*ACTIVITY:*
Recast every line of the entries below as a two-column Markdown table headed Row and Line, numbering the rows in order and skipping blank lines.

*EXERCISE INPUTS:*
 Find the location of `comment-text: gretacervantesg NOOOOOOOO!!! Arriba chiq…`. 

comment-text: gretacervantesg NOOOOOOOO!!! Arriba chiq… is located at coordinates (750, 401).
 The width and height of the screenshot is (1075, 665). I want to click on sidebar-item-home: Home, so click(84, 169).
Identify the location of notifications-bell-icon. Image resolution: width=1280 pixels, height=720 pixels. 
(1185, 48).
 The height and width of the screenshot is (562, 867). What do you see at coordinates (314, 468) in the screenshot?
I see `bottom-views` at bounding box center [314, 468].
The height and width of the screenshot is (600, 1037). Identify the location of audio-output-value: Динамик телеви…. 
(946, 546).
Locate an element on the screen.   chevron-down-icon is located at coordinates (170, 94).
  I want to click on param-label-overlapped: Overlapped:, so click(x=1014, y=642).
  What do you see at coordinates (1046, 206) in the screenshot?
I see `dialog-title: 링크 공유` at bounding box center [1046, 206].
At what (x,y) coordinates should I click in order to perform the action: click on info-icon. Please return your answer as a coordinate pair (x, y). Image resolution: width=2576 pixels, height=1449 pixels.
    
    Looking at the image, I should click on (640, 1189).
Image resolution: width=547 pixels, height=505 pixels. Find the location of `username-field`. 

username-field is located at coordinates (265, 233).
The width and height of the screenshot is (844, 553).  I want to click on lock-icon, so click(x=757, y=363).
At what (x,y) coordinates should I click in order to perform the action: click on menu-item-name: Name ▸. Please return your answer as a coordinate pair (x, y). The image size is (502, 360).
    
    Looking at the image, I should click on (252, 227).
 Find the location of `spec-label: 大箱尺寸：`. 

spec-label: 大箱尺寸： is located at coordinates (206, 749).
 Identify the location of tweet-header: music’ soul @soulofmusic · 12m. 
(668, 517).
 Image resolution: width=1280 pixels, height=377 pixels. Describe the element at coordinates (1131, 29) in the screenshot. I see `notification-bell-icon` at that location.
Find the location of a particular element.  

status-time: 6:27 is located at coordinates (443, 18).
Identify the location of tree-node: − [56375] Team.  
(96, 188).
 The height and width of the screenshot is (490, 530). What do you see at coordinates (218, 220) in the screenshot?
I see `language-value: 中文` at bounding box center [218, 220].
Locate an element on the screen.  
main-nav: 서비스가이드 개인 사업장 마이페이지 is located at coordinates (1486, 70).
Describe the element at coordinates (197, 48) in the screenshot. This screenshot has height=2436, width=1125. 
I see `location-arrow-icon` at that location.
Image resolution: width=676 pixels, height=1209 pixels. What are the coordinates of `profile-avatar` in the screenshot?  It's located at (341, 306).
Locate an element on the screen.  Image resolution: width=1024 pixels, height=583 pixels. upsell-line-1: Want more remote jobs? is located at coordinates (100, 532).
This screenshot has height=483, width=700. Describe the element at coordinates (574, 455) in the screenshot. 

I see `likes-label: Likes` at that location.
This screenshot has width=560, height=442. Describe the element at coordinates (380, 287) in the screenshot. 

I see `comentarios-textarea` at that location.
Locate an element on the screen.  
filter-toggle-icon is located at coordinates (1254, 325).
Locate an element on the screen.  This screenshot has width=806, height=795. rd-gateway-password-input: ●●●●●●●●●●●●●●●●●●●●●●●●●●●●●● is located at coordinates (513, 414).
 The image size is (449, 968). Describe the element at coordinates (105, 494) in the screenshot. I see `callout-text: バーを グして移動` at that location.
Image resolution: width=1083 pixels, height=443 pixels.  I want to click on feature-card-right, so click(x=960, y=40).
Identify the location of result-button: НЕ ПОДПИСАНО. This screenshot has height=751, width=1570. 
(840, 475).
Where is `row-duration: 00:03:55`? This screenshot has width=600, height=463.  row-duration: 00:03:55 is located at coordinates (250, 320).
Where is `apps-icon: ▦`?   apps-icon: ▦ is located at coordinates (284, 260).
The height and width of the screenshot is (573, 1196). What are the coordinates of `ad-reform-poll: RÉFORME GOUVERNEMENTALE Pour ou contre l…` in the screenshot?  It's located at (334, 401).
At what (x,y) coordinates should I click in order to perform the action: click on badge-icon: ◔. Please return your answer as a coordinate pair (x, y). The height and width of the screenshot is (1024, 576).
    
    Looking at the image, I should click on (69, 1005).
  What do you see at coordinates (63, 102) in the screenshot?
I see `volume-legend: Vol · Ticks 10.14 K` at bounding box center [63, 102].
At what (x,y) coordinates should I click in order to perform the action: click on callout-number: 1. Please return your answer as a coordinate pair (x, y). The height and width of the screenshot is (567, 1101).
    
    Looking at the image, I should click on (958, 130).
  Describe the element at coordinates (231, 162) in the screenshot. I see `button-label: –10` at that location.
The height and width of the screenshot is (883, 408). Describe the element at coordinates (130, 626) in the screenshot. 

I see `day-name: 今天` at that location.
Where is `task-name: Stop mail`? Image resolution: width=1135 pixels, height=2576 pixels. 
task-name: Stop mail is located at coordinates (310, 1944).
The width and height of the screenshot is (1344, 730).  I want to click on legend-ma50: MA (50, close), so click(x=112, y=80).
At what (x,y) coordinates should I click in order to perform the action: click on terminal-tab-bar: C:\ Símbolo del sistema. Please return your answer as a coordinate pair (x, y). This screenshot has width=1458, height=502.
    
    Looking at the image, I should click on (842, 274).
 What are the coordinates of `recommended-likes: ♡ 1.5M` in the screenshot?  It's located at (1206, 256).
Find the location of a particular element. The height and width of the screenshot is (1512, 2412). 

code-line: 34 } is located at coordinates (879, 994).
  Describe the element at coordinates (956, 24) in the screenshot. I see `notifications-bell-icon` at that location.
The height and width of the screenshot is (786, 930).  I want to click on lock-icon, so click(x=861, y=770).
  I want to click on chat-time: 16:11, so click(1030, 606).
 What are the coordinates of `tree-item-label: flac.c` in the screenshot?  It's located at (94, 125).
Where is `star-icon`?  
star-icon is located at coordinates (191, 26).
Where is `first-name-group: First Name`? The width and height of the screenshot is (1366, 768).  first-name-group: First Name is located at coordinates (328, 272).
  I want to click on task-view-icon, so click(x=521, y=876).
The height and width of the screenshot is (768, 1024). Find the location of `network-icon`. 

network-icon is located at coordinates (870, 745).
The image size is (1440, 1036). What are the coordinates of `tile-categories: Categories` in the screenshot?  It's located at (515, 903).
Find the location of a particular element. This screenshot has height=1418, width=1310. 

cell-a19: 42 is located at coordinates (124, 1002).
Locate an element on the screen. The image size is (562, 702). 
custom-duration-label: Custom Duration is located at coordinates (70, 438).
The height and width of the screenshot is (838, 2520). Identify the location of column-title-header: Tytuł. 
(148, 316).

*ANSWER SPACE:*
| Row | Line |
|---|---|
| 1 |  Find the location of `comment-text: gretacervantesg NOOOOOOOO!!! Arriba chiq…`.  |
| 2 | comment-text: gretacervantesg NOOOOOOOO!!! Arriba chiq… is located at coordinates (750, 401). |
| 3 |  The width and height of the screenshot is (1075, 665). I want to click on sidebar-item-home: Home, so click(84, 169). |
| 4 | Identify the location of notifications-bell-icon. Image resolution: width=1280 pixels, height=720 pixels.  |
| 5 | (1185, 48). |
| 6 |  The height and width of the screenshot is (562, 867). What do you see at coordinates (314, 468) in the screenshot? |
| 7 | I see `bottom-views` at bounding box center [314, 468]. |
| 8 | The height and width of the screenshot is (600, 1037). Identify the location of audio-output-value: Динамик телеви….  |
| 9 | (946, 546). |
| 10 | Locate an element on the screen.   chevron-down-icon is located at coordinates (170, 94). |
| 11 |   I want to click on param-label-overlapped: Overlapped:, so click(x=1014, y=642). |
| 12 |   What do you see at coordinates (1046, 206) in the screenshot? |
| 13 | I see `dialog-title: 링크 공유` at bounding box center [1046, 206]. |
| 14 | At what (x,y) coordinates should I click in order to perform the action: click on info-icon. Please return your answer as a coordinate pair (x, y). Image resolution: width=2576 pixels, height=1449 pixels. |
| 15 |     Looking at the image, I should click on (640, 1189). |
| 16 | Image resolution: width=547 pixels, height=505 pixels. Find the location of `username-field`.  |
| 17 | username-field is located at coordinates (265, 233). |
| 18 | The width and height of the screenshot is (844, 553).  I want to click on lock-icon, so click(x=757, y=363). |
| 19 | At what (x,y) coordinates should I click in order to perform the action: click on menu-item-name: Name ▸. Please return your answer as a coordinate pair (x, y). The image size is (502, 360). |
| 20 |     Looking at the image, I should click on (252, 227). |
| 21 |  Find the location of `spec-label: 大箱尺寸：`.  |
| 22 | spec-label: 大箱尺寸： is located at coordinates (206, 749). |
| 23 |  Identify the location of tweet-header: music’ soul @soulofmusic · 12m.  |
| 24 | (668, 517). |
| 25 |  Image resolution: width=1280 pixels, height=377 pixels. Describe the element at coordinates (1131, 29) in the screenshot. I see `notification-bell-icon` at that location. |
| 26 | Find the location of a particular element.   |
| 27 | status-time: 6:27 is located at coordinates (443, 18). |
| 28 | Identify the location of tree-node: − [56375] Team.   |
| 29 | (96, 188). |
| 30 |  The height and width of the screenshot is (490, 530). What do you see at coordinates (218, 220) in the screenshot? |
| 31 | I see `language-value: 中文` at bounding box center [218, 220]. |
| 32 | Locate an element on the screen.   |
| 33 | main-nav: 서비스가이드 개인 사업장 마이페이지 is located at coordinates (1486, 70). |
| 34 | Describe the element at coordinates (197, 48) in the screenshot. This screenshot has height=2436, width=1125.  |
| 35 | I see `location-arrow-icon` at that location. |
| 36 | Image resolution: width=676 pixels, height=1209 pixels. What are the coordinates of `profile-avatar` in the screenshot?  It's located at (341, 306). |
| 37 | Locate an element on the screen.  Image resolution: width=1024 pixels, height=583 pixels. upsell-line-1: Want more remote jobs? is located at coordinates (100, 532). |
| 38 | This screenshot has height=483, width=700. Describe the element at coordinates (574, 455) in the screenshot.  |
| 39 | I see `likes-label: Likes` at that location. |
| 40 | This screenshot has width=560, height=442. Describe the element at coordinates (380, 287) in the screenshot.  |
| 41 | I see `comentarios-textarea` at that location. |
| 42 | Locate an element on the screen.   |
| 43 | filter-toggle-icon is located at coordinates (1254, 325). |
| 44 | Locate an element on the screen.  This screenshot has width=806, height=795. rd-gateway-password-input: ●●●●●●●●●●●●●●●●●●●●●●●●●●●●●● is located at coordinates (513, 414). |
| 45 |  The image size is (449, 968). Describe the element at coordinates (105, 494) in the screenshot. I see `callout-text: バーを グして移動` at that location. |
| 46 | Image resolution: width=1083 pixels, height=443 pixels.  I want to click on feature-card-right, so click(x=960, y=40). |
| 47 | Identify the location of result-button: НЕ ПОДПИСАНО. This screenshot has height=751, width=1570.  |
| 48 | (840, 475). |
| 49 | Where is `row-duration: 00:03:55`? This screenshot has width=600, height=463.  row-duration: 00:03:55 is located at coordinates (250, 320). |
| 50 | Where is `apps-icon: ▦`?   apps-icon: ▦ is located at coordinates (284, 260). |
| 51 | The height and width of the screenshot is (573, 1196). What are the coordinates of `ad-reform-poll: RÉFORME GOUVERNEMENTALE Pour ou contre l…` in the screenshot?  It's located at (334, 401). |
| 52 | At what (x,y) coordinates should I click in order to perform the action: click on badge-icon: ◔. Please return your answer as a coordinate pair (x, y). The height and width of the screenshot is (1024, 576). |
| 53 |     Looking at the image, I should click on (69, 1005). |
| 54 |   What do you see at coordinates (63, 102) in the screenshot? |
| 55 | I see `volume-legend: Vol · Ticks 10.14 K` at bounding box center [63, 102]. |
| 56 | At what (x,y) coordinates should I click in order to perform the action: click on callout-number: 1. Please return your answer as a coordinate pair (x, y). The height and width of the screenshot is (567, 1101). |
| 57 |     Looking at the image, I should click on (958, 130). |
| 58 |   Describe the element at coordinates (231, 162) in the screenshot. I see `button-label: –10` at that location. |
| 59 | The height and width of the screenshot is (883, 408). Describe the element at coordinates (130, 626) in the screenshot.  |
| 60 | I see `day-name: 今天` at that location. |
| 61 | Where is `task-name: Stop mail`? Image resolution: width=1135 pixels, height=2576 pixels.  |
| 62 | task-name: Stop mail is located at coordinates (310, 1944). |
| 63 | The width and height of the screenshot is (1344, 730).  I want to click on legend-ma50: MA (50, close), so click(x=112, y=80). |
| 64 | At what (x,y) coordinates should I click in order to perform the action: click on terminal-tab-bar: C:\ Símbolo del sistema. Please return your answer as a coordinate pair (x, y). This screenshot has width=1458, height=502. |
| 65 |     Looking at the image, I should click on (842, 274). |
| 66 |  What are the coordinates of `recommended-likes: ♡ 1.5M` in the screenshot?  It's located at (1206, 256). |
| 67 | Find the location of a particular element. The height and width of the screenshot is (1512, 2412).  |
| 68 | code-line: 34 } is located at coordinates (879, 994). |
| 69 |   Describe the element at coordinates (956, 24) in the screenshot. I see `notifications-bell-icon` at that location. |
| 70 | The height and width of the screenshot is (786, 930).  I want to click on lock-icon, so click(x=861, y=770). |
| 71 |   I want to click on chat-time: 16:11, so click(1030, 606). |
| 72 |  What are the coordinates of `tree-item-label: flac.c` in the screenshot?  It's located at (94, 125). |
| 73 | Where is `star-icon`?   |
| 74 | star-icon is located at coordinates (191, 26). |
| 75 | Where is `first-name-group: First Name`? The width and height of the screenshot is (1366, 768).  first-name-group: First Name is located at coordinates (328, 272). |
| 76 |   I want to click on task-view-icon, so click(x=521, y=876). |
| 77 | The height and width of the screenshot is (768, 1024). Find the location of `network-icon`.  |
| 78 | network-icon is located at coordinates (870, 745). |
| 79 | The image size is (1440, 1036). What are the coordinates of `tile-categories: Categories` in the screenshot?  It's located at (515, 903). |
| 80 | Find the location of a particular element. This screenshot has height=1418, width=1310.  |
| 81 | cell-a19: 42 is located at coordinates (124, 1002). |
| 82 | Locate an element on the screen. The image size is (562, 702).  |
| 83 | custom-duration-label: Custom Duration is located at coordinates (70, 438). |
| 84 | The height and width of the screenshot is (838, 2520). Identify the location of column-title-header: Tytuł.  |
| 85 | (148, 316). |